The present case demonstrates a highly malignant, metastatic presentation of SCC with associated boney invasion, lymphadenomegaly and pulmonary metastasis. All computed tomographic findings of this case were similar to those published in the literature.1,2,3,4,5 One of the particular challenges of this case is that we were unable to identify a primary oral or pharyngeal lesion. Based on the biologic behavior and literature, a tonsillar etiology could be suspected. However, no mass lesion was identified in this region, so the location of the primary disease remains open. Because the presentation of SCC is highly variable (grossly, some SCC lesions can be confused with inflammatory or traumatic lesions), it is important to confirm a diagnosis with cytology or biopsy.1 Depending on the primary site, staging may include diagnostic imaging of the regional lymph nodes, thorax and abdomen. In the present case, computed tomography offered an excellent overview of the extent and distribution of the pathology and allowed pragmatic treatment decisions to be made.


  1. Webb JL, Burns RE, Brown HM, LeRoy BE, Kosarek CE. Squamous cell carcinoma. Compend Contin Educ Vet. 2009 March; 31(3):133-­142.

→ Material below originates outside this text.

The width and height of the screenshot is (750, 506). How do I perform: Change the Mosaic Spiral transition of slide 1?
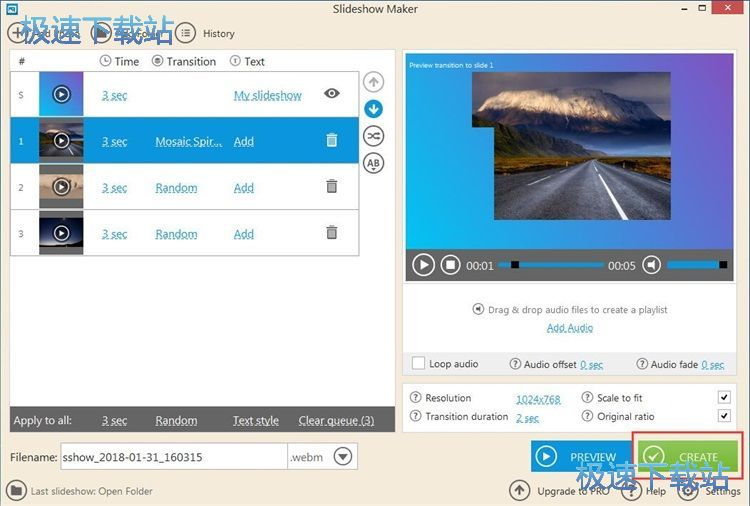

  2. Gendler A, Lewis JR, Reetz JA, Schwarz T. Computed tomographic features of oral squamous cell carcinoma in cats: 18 cases (2002-­2008). J Am Vet Med Assoc. 2010 Feb; 236(3):319-­325.
  3. Soukup JW, Snyder CJ, Simmons BT, Pinkerton ME, Chun R. Clinical, histological, and computed tomographic features of oral papillary squamous cell carcinoma in dogs: 9 cases (2008-­2011). J Vet Dent. 2009; 30(1):18-­24.
  4. Yoshikawa H, Mayer MN, Linn KA, Dickinson RM, Carr AP. A dog with squamous cell carcinoma in the middle ear. Can Vet J. 2008; 49:877-­879.
  5. Mas A, Blackwood L, Cripps P, Murphy S, DeVos J, Dervisis N, Martano M, Polton GA. Canine tonsillar squamous cell carcinoma – a multi-­center retrospective review of 44 clinical cases. J Small Anim Pract. 2011 July; 52(7):359-­64.
  6. Kühnel S, Kessler M. Tonsillar squamous cell carcinoma in the dog. A retrospective study of 33 cases. Tierärztliche Praxis Kleintiere. 2010; 38(6):367-­373.